The process that saves to the DB somehow has to post an invalidation to the central invalidation system. There are a couple different ways that could work:

  1. If the other process is another app built with the reactive GraphQL package, it will automatically do this through a special SQL driver.
  2. You could have a system set up that polls the database and fires the invalidation for you.
  3. You could manually post the right invalidation, this is what you would do if you had a custom chat microservice, for example. It would simply send a message to the system telling it there is a new message.

Yeah, this is clearly an important part of making this system scalable and production-ready for even the largest production apps. The first prototype will just have a 100-line node module that stores stuff in memory, but as we get more people working on the project we’ll figure out how to make it persistent and horizontally scalable. Either using something like Redis, or a persistent database like Postgres.

At the bottom of the issue he linked to, you should see a comment box. You can simply comment there.

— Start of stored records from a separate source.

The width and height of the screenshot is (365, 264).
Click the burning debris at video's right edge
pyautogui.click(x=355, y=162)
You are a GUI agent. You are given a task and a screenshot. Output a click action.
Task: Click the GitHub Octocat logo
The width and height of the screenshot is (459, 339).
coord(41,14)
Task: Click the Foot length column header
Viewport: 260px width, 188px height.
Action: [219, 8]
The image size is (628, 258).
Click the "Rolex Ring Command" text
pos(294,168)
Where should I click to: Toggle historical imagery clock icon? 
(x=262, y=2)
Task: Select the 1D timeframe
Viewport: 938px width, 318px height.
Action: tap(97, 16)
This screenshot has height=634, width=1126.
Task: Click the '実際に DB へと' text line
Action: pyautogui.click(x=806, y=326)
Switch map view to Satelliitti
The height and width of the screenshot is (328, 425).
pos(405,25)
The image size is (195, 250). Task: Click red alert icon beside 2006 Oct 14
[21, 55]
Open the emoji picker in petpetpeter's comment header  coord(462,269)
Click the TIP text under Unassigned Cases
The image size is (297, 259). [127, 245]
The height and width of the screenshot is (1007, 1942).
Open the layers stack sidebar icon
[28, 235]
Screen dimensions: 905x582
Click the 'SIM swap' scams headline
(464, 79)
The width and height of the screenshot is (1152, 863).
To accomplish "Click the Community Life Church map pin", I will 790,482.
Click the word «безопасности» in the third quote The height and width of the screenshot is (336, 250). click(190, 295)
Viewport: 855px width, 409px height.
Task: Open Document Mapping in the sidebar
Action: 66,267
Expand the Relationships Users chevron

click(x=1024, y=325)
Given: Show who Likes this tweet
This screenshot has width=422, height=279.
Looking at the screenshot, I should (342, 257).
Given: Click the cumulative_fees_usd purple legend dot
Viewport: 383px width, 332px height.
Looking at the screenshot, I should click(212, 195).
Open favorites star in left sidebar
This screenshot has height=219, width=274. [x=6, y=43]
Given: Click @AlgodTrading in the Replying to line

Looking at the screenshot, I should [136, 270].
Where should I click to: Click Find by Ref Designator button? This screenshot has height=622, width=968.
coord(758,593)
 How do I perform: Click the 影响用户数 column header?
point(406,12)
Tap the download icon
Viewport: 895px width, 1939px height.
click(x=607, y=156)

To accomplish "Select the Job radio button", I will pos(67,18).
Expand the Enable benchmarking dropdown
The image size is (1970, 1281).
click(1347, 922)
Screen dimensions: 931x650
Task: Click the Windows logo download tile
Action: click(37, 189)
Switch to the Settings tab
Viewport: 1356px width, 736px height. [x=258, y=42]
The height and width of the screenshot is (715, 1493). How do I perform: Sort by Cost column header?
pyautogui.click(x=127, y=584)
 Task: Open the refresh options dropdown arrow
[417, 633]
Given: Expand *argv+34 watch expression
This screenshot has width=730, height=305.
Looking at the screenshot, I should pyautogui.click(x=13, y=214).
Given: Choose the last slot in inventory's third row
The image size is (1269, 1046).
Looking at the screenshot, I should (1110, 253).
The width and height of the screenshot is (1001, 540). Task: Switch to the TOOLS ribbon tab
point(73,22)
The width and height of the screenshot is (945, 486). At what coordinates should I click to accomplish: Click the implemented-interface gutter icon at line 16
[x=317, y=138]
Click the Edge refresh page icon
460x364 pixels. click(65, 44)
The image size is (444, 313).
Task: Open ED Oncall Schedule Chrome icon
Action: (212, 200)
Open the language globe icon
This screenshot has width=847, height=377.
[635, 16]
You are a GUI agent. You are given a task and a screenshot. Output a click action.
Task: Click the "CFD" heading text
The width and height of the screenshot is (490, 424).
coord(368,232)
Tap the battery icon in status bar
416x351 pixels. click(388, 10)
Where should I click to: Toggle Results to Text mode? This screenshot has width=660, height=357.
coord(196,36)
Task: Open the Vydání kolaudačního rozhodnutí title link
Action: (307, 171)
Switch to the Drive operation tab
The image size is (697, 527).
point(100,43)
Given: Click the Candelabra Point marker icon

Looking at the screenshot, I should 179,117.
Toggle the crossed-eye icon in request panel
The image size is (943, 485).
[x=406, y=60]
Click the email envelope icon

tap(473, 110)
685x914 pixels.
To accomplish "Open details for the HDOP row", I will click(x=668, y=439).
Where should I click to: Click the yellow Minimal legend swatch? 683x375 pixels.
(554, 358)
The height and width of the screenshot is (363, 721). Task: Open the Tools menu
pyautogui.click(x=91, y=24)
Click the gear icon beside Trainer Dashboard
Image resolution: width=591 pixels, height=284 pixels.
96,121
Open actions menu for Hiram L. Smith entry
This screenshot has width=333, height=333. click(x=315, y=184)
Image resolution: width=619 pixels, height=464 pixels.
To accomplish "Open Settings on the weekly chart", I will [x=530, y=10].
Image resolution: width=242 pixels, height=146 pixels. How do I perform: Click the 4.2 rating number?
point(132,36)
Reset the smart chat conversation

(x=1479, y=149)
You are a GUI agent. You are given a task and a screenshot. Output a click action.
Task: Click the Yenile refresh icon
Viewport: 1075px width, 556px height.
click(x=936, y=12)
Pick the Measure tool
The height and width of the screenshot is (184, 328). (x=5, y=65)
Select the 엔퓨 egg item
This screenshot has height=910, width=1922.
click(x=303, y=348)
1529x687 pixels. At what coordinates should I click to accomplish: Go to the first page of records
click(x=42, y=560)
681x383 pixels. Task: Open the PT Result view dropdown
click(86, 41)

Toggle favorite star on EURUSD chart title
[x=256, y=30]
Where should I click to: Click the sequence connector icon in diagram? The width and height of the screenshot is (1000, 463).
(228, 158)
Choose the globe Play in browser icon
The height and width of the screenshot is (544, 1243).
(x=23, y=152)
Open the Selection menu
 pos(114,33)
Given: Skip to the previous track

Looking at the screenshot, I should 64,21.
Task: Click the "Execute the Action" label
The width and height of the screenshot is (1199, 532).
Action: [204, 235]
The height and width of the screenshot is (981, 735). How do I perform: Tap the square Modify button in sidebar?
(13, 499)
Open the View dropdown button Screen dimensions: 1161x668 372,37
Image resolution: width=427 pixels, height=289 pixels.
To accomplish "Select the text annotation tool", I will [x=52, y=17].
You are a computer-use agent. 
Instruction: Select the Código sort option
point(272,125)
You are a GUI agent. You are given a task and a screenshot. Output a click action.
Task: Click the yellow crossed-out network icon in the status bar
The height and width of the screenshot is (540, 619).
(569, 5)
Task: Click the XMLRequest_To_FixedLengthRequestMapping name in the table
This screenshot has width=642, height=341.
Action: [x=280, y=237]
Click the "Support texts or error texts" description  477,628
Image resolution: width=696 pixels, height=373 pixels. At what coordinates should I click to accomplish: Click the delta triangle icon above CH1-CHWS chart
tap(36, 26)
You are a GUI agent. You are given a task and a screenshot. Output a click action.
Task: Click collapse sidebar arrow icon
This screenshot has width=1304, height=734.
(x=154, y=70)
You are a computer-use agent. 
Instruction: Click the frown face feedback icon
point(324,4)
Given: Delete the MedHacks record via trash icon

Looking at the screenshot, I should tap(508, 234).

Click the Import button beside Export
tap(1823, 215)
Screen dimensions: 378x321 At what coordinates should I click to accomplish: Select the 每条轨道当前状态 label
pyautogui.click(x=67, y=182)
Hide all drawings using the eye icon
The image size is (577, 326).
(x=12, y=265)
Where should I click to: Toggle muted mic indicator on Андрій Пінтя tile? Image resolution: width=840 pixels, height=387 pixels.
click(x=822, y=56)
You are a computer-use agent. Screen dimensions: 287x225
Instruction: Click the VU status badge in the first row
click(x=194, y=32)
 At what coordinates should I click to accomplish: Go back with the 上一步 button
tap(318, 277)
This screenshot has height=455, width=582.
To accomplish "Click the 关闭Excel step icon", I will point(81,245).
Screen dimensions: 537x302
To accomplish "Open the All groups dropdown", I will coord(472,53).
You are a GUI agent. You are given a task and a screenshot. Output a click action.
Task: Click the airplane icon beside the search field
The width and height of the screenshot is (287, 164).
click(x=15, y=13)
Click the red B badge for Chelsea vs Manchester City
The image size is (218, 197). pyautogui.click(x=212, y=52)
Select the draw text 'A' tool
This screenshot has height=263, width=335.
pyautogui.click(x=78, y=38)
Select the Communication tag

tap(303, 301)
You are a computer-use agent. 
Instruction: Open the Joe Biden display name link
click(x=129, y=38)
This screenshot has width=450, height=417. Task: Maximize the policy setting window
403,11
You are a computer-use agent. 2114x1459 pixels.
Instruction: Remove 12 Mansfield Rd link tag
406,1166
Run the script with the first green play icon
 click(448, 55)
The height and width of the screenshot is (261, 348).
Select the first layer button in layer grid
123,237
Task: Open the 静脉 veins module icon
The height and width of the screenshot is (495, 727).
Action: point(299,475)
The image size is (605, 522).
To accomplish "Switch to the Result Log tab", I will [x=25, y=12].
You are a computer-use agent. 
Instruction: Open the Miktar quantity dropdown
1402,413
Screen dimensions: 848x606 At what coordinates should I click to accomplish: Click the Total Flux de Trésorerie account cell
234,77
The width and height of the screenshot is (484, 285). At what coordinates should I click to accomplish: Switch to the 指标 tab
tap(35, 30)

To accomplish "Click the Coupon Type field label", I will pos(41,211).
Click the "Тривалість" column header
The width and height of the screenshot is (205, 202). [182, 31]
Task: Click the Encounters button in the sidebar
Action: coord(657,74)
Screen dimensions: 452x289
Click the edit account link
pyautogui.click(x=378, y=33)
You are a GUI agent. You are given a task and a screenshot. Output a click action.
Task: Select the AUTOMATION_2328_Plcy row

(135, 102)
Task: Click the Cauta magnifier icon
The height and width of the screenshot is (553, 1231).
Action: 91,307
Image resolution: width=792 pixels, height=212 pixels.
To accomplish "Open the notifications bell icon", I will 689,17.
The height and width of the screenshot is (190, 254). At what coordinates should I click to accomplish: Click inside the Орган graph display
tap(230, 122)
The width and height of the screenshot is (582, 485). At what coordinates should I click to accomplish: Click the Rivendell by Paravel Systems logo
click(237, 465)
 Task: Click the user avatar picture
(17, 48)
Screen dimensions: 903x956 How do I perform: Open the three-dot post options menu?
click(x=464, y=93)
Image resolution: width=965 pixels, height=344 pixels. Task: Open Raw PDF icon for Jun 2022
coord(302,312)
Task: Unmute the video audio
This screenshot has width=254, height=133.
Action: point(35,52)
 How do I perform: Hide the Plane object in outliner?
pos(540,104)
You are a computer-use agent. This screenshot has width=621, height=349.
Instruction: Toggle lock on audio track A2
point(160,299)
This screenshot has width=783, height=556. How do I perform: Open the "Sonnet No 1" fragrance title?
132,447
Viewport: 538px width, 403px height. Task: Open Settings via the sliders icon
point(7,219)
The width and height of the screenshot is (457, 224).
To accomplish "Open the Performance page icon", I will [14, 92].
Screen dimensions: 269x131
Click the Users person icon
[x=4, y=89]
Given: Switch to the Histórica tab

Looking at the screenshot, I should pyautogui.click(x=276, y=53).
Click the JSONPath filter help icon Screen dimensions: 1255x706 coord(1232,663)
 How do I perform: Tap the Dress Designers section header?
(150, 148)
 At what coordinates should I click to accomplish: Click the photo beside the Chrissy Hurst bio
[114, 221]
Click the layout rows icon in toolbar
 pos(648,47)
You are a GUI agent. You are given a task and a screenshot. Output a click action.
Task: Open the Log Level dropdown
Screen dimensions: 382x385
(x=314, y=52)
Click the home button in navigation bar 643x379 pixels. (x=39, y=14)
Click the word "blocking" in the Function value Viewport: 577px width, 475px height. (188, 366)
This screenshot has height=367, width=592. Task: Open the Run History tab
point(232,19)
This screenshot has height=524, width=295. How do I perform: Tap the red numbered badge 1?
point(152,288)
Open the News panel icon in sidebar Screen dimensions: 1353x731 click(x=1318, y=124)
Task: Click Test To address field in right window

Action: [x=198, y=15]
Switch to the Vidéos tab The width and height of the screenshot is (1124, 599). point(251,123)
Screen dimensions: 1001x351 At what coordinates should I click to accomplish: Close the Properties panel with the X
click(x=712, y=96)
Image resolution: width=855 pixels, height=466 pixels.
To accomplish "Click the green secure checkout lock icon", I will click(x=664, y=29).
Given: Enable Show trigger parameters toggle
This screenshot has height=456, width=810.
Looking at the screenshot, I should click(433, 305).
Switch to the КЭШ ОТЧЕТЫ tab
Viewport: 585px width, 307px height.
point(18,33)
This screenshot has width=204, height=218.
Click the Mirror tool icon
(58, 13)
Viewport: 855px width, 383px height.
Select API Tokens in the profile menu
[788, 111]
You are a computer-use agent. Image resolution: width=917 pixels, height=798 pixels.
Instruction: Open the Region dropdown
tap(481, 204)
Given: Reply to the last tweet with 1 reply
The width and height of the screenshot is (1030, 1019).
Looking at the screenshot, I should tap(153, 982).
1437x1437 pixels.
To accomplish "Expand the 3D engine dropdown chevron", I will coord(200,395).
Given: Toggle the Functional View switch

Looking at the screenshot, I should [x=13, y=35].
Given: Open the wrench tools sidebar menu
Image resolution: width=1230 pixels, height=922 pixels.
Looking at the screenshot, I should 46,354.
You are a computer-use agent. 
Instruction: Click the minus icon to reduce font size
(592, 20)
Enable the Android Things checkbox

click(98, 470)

Go to the diff: High-level design for reactive GraphQL by stubailo · Pull Request #8 · apollographql/apollo · GitHub

Click on a line number, type a comment.

It’s great to hear that scaling is a big priority here. Another question pertaining to the client’s GraphQL cache, lots of ppl are jumping on the immutable data bandwagon in the JS world for its benefits of debugging and preventing unnecessary client re-renders. Any idea if the client cache will be plain old mutable JS objects or not?

It will probably be the Relay cache. I have to find out more about how it works on the inside, but my hunch is that immutability would have a big hit on performance.

At the end of the day the real question is, “will I have the tools to debug this”, and the answer is “that’s one of our main goals”.

1 Like

In my experience the best of both worlds is immutability on in development, and off in production. Really helps the development process, and enforces immutability as you implement everything, without compromising production performance.

1 Like

Awesome. I went through it and send my comments as a PR.
I also suggests others to do that too. Otherwise, it’ll make it hard to communicate better.

Edit: Here’s my comments.
Edit2: My Review - Meteor’s Reactive GraphQL Is Just Awesome

About the Comments PR

Just fork the repo and edit the file.
Just after any section you need to add comment. Do it with entering

// …

Then we can discuss.

1 Like

I’d actually prefer to see normal GitHub comments, but whatever works well for you!